Joe the Business Intelligence Guy

A journey through the design and delivery of business intelligence solutions.

Archive for September 2009

Why Can’t We Use Our Existing Systems Databases for Business Intelligence

In an effort to start framing the many considerations for data souring of a Business Intelligence Solution, first we must look at some of the reasons it is not desirable to simply use existing solution databases.

As a simple starting point, the assumption is that the business intelligence solution that is being sought is envisioned to permit the business users a simple way to analyze, explore and report on information. The information is expected to improve business performance by delivering better decision making throughout your entire organization.
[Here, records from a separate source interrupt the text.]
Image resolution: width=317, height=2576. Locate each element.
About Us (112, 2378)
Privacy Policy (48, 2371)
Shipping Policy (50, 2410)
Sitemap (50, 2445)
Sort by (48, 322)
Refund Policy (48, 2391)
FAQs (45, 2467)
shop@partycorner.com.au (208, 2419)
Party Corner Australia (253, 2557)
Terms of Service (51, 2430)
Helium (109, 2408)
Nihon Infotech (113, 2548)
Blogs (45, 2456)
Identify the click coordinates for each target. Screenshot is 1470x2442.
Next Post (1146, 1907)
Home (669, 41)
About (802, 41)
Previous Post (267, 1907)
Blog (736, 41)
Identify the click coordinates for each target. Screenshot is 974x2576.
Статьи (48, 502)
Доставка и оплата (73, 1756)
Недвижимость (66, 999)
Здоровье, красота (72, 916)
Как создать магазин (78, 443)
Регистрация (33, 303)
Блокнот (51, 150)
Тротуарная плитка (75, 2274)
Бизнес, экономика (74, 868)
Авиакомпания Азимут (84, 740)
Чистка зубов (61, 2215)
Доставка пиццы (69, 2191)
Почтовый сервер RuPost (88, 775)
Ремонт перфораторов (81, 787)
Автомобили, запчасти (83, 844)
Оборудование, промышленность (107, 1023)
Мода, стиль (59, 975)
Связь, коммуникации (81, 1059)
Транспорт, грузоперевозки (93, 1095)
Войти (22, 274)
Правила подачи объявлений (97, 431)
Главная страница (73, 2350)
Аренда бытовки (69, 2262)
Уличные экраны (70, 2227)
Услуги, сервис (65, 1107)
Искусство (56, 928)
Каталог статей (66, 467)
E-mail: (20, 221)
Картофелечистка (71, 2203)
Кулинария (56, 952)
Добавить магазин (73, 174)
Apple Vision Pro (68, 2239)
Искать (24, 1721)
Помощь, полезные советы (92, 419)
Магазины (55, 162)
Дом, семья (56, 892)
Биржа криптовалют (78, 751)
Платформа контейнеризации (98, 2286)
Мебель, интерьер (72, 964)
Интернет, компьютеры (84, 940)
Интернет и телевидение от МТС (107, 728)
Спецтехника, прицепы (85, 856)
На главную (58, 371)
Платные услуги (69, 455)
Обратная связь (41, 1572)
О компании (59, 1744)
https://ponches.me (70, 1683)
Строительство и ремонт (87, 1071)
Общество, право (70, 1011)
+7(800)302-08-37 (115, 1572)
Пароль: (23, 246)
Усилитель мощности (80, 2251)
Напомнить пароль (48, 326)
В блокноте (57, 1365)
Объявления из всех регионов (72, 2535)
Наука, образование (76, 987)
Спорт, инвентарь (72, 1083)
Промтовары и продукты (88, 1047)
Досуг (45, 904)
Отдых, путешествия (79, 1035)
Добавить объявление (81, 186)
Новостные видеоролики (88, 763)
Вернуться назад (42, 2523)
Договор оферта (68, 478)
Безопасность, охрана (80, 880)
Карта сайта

Lastly, this improvement assumes that decisions made within the organization will be made as a result of careful consideration of the facts being presented by the information that our business intelligence solution will provide.

With the goals of a business intelligence solution briefly defined, let’s look at the common characteristics of existing systems database designs. These systems are most often storing information within On Line Transaction Processing (OLTP) databases or even flat files generated by business systems. These types of data structures have the following characteristics:

  1. Manages complex transactions designed to enforce complex systems business process and rules
  2. Key business logic is located within the systems application rather than the database
  3. Another software development effort or a third party has created the systems database and as such both its meaning and structure may change over time
  4. Often it is not permissible to make changes or add structures to the systems database
  5. The design of the systems database may not have a well formed relational design that normalizes data and enforces integrity both at individual attribute levels and at relationship levels.
  6. Contains historical data that does not match current business rules
  7. Lacks significant meaningful documentation
  8. Optimized for fast narrow query performance (e.g. order details for order number 123)
  9. Many don’t contain information on historical changes to the information instead only reflecting the current state of the information
  10. Usually have been developed in a sandbox with no consideration for consistency and sharing of business logic, entities, and attributes with other systems

 Clearly, with some or all of these characteristics involved, it is important that we find a more suitable source for the information we will present as part of a business intelligence solution. The best option would be to source data from these systems and extract, transform, combine, clean, normalize, denormalized, and otherwise make suitable the data for the business intelligence solutions use. Ultimately, this newly processed data would then be loaded into a data warehouse or data mart. It is the data warehouse or data mart that has been purposefully designed to overcome many of the OLTP data structures limitations for business intelligence usage.